I was wondering what Ivan, with his Romanian roots, finds in these Slavic-themed fantasies. But it was too late to ask.

—————

Viktor had an accent, which sounded Caucasian to me, but he turned out to be West Ukrainian from Ternopil region. He had only just come back to Ukraine from Moscow, where he had lived for 15 years. “Oh we he had a perfect life there and we were making so much money! But not any more”, he sighed.

His Moscow career started at Vorobyevy Gory observation square (best view of the city), where he ran a stall selling matryoshka dolls to foreign tourists. All the policemen, who racketeered/protected his business, were his best friends, and he was doing brisk business.

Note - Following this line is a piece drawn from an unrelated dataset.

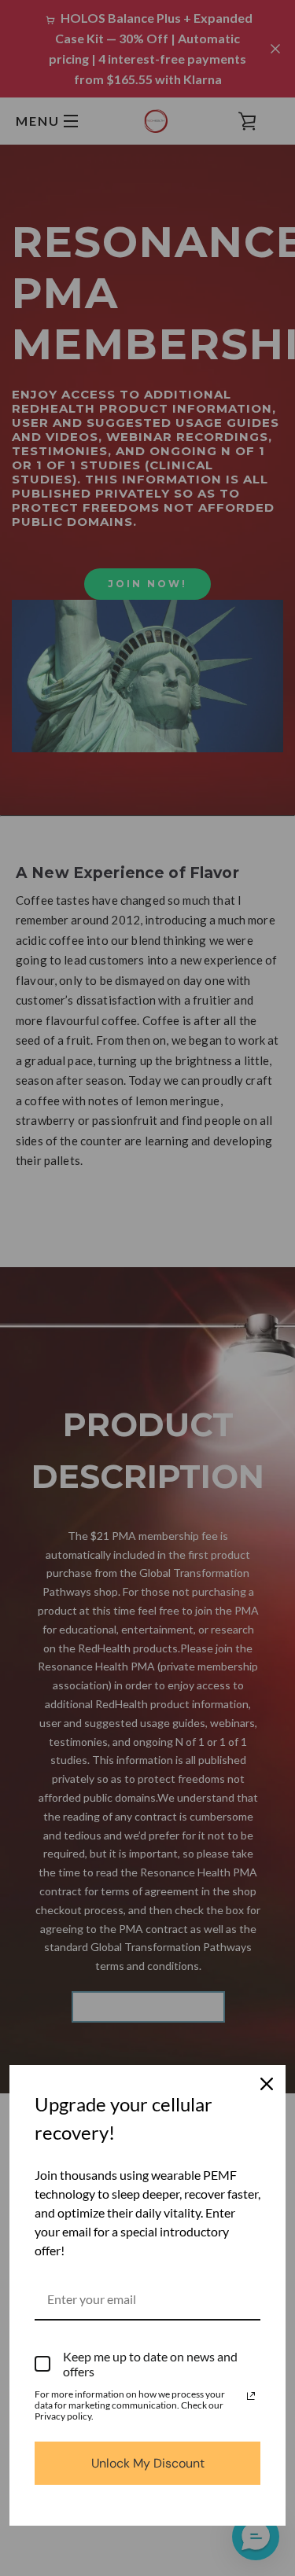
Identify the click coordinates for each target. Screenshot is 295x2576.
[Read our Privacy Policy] (251, 2396)
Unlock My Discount (148, 2463)
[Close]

In the wake of the economic boom of the early 00s, he switched to construction business. It started with small groups of repairmen, but eventually he and his brother created a whole network of itinerant construction worker teams, bringing them in droves from Carpathian regions.

When the war started, it seemed the Russian authorities would make it even simpler for Ukrainians to work in Russia, which received around 400 thousand refugees from the war-torn eastern regions. But promises never materialised, while the police started clamping down on illegal migrants from Ukraine, while ignoring Central Asians, who make the bulk of migrant work force in Russia. Official licenses were available, but the cost was so big, that Moscow could no longer compete for migrant workers with Poland. Eventually all the Ukrainians left, and Viktor literally switched off the lights in his workers’ hostel before leaving as well.

“Tell me, when all these troubles will be over? Can Russia fight with America in some other place, not in Ukraine?”, Viktor asked. He clearly wanted to go back to Moscow.